Un impactante video grabado en aguas de Sudáfrica volvió a sacudir a la comunidad científica y a las redes sociales: tres orcas fueron filmadas mientras rodeaban, mataban y le arrancaban el hígado a un tiburón blanco de cinco metros de largo, en una escena tan cruda como reveladora del poder de estos mamíferos marinos.
Las imágenes, captadas por un dron sobrevolando Mossel Bay, muestran cómo en cuestión de segundos el mar se tiñe de rojo. El tiburón, uno de los grandes depredadores del océano, termina hundiéndose sin vida tras un ataque quirúrgico. El objetivo es claro: el hígado, un órgano enorme, graso y altamente energético que puede llegar a pesar entre 250 y 280 kilos.
El video, que comenzó a viralizarse en 2022 y sigue acumulando visualizaciones, fue compartido por la bióloga marina Alison Towner, quien lo calificó como “una de las piezas de historia natural más increíbles jamás filmadas”. Se trata del primer registro en video que muestra de forma directa a una orca alimentándose del hígado de un gran tiburón blanco, y fue difundido también en el Shark House de Discovery.
Los científicos ya habían detectado este comportamiento en años anteriores. En 2017, al menos ocho tiburones blancos aparecieron muertos en la costa del Cabo Occidental, todos sin hígado. Este patrón confirmó que las orcas no atacan al azar: van directo al órgano más nutritivo, dejando el resto del cuerpo intacto.
Este tipo de ataques estaría detrás de un fenómeno que preocupa a los especialistas: la desaparición progresiva de los tiburones blancos en zonas donde antes eran abundantes, como False Bay, frente a Ciudad del Cabo. Tradicionalmente, estos tiburones se concentraban allí por la gran presencia de lobos marinos del Cabo, su principal fuente de alimento, pero hoy su número es cada vez menor.
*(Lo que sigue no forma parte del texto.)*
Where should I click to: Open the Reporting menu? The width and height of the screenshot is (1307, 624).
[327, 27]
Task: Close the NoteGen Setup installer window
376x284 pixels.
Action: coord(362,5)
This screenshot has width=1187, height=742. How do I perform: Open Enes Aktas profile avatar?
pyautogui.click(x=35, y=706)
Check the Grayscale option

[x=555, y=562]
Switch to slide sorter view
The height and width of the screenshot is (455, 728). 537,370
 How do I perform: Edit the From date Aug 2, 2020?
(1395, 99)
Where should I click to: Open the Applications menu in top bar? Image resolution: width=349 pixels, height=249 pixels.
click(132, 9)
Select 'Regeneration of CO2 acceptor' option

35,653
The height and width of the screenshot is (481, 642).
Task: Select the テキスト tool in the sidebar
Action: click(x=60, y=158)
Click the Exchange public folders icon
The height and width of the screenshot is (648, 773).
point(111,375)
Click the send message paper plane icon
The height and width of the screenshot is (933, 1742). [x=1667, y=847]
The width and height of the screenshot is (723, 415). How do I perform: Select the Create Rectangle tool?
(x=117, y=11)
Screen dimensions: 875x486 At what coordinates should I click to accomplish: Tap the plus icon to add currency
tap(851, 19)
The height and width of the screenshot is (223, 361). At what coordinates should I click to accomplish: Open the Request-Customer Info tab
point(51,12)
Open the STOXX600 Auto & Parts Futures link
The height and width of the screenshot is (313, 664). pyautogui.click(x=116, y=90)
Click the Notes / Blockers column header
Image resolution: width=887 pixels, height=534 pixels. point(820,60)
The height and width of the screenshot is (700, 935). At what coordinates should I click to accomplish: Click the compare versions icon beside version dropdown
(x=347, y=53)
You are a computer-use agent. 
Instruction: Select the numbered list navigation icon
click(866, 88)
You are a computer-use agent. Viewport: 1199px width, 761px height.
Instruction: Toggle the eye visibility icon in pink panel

Según explicó Scott Anderson, investigador del Acuario de la Bahía de Monterrey, el motivo es simple: el hígado del tiburón blanco es extremadamente rico en grasas. “A los humanos nos encanta la manteca o el bacon por la grasa. A las orcas les pasa lo mismo”, señaló. Además, el hígado cumple una función clave para el tiburón, ya que le permite mantener la flotabilidad, por lo que perderlo implica una muerte casi inmediata.
Las imágenes no solo muestran una escena brutal de la naturaleza, sino que también aportan nuevas pistas sobre cómo las orcas, consideradas depredadores supremos, están modificando el equilibrio marino y desplazando incluso a uno de los animales más temidos del océano.